Relations
1964-1991
Where does this fit into my studies?
Part two: from Détente to the end of the Cold War, c1963–1991
Confrontation and cooperation, c1963–1972
· Confrontation in the Vietnam War: Johnson's policy in Vietnam; the Gulf of Tonkin resolution;
escalation; tactics and relative strengths of the two sides; the Tet Offensive
· Nixon's policies in Vietnam: Vietnamisation; extension into Cambodia and Laos; relations with
China; the beginning of the Paris peace talks.

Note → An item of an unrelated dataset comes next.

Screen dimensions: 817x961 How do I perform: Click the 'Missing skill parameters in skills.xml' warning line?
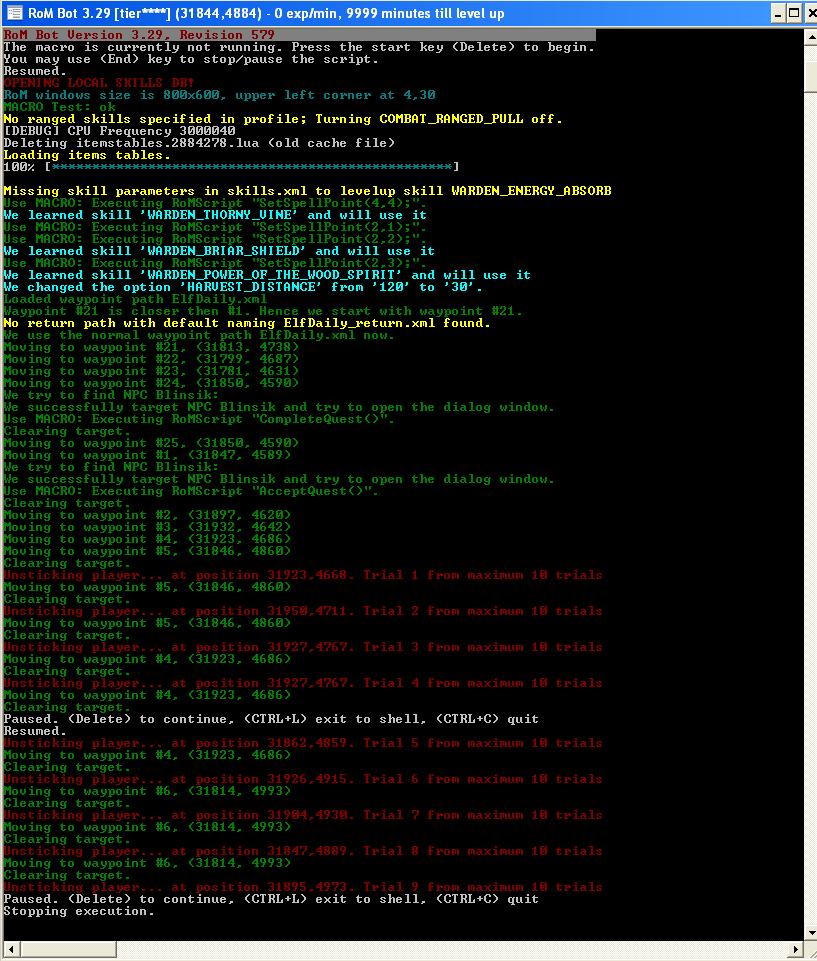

· Cooperation: attitudes of Khrushchev and Kennedy; Hot line; Moscow Test Ban Treaty; nuclear
non-proliferation treaty; cut back in materials for nuclear weapons
Despite Khrushchev’s presentation of the results, the Berlin Crisis (and Wall 1961) and the Cuban
Missile Crisis Oct 1962 were viewed negatively by the other members of the Party leadership in
Moscow. These crises, in addition to a failure to improve the standard of living in the USSR and the
emergence of China as an alternative power that Communist countries could look to for
leadership, saw the hardliners within the Politburo seek to establish a new leadership that could
restore the position of the USSR at home and in international affairs. Throughout 1964 a group of
Party members planned to oust Khrushchev from power and on returning from holiday in October
1964, Khrushchev resigned under pressure from the rest of the Soviet leadership, he was replaced
by Leonid Brezhnev, the deputy Party leader.

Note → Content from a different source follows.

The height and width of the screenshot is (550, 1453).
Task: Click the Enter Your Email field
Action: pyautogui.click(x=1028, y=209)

, Causes of the Prague Spring
Discontent and Protest in Eastern Europe
Under Khrushchev there had been a period where there was a degree of freedom for other
communist states to find their own version of communism, as long as they remained a single-party
communist state and were loyal to the Warsaw Pact, this was essentially acceptable to Moscow.
However, under Brezhnev the USSR was looking to re-assert its control and any dissent was to be
repressed (crushed) by force if necessary. Such an approach was to lead to the emergence of
protest movements in Eastern Europe, most prominently in Czechoslovakia in 1968.
The Soviet Union was also facing internal pressures due to the cost of the arms race, shortages of
consumer goods and the breakdown in their relationship with China.